At the root of all character motivations are a handful of deeply primal drivers. Love and hate, desire and fear. Fear is a big one. As the appointed protector of our survival, fear undergirds many of our reasons and motives in life. Therefore, understanding what your character fears can offer significant insights into your story and its underlying themes.

Over the last few weeks, we’ve been diving into some of your character’s deepest motivating factors. We’ve looked at your character’s Ghost, wound, weakness, and Lie. And we’ve also examined the Thing Your Character Wants and the Thing Your Character Needs, as well as your character’s desire, moral intention, and plot goal. All of these (often overlapping) elements within a story correspond to either motivation or goal.

Although fear often plays a role in these elements, we have yet to discuss it as thoroughly as it deserves. Within a story, your character’s relationships to fear will offer many variations. Not only will each character portray differing levels of fear, different coping mechanisms, and differing levels of capability in handling fear, so too will you find variation in the many different fears to which a character may respond throughout a story.

You can sort a character’s fears into two piles: little fears and big fears. “Little” fears are incidental to the story. They may indeed not be so little (e.g., a crippling fear of heights), but if they don’t inform the character’s arc or the plot’s throughline, then they exist merely to provide color and personality. (The caveat here is, of course, that anything in a story that is given emphasis may seem to be the “plant” in foreshadowing and will thus call for some sort of payoff before the story’s end—in which case, this “little” fear will be intrinsic to the main throughline in some way and therefore not so little.)

This post will be talking primarily about your character’s “big” fear. This is the fear that defines your character in some way and which will be an important element within the character arc—either as the element the character overcomes in a Positive Arc or is overcome by in a Negative Arc.

******

[WHAT TO WORK ON]:
1. Name every primal driver that the text on character fears lists as the root of character motivations.
2. From the text on character fears, repeat word for word the passage that begins at the words "At the root" and stops after "motivation or goal.".
The records that follow have nothing to do with the text on character fears.

******

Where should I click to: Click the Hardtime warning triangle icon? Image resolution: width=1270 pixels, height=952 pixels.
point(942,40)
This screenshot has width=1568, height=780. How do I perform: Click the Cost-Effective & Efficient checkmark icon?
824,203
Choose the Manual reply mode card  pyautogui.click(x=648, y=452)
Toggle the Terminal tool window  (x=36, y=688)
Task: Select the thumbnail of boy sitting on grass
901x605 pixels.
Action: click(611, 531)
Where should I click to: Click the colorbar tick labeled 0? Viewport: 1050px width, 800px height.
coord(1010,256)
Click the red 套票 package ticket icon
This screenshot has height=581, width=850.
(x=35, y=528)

******

[THE RESULTS]:
1. Love, hate, desire, fear

2.
At the root of all character motivations are a handful of deeply primal drivers. Love and hate, desire and fear. Fear is a big one. As the appointed protector of our survival, fear undergirds many of our reasons and motives in life. Therefore, understanding what your character fears can offer significant insights into your story and its underlying themes.

Over the last few weeks, we’ve been diving into some of your character’s deepest motivating factors. We’ve looked at your character’s Ghost, wound, weakness, and Lie. And we’ve also examined the Thing Your Character Wants and the Thing Your Character Needs, as well as your character’s desire, moral intention, and plot goal. All of these (often overlapping) elements within a story correspond to either motivation or goal.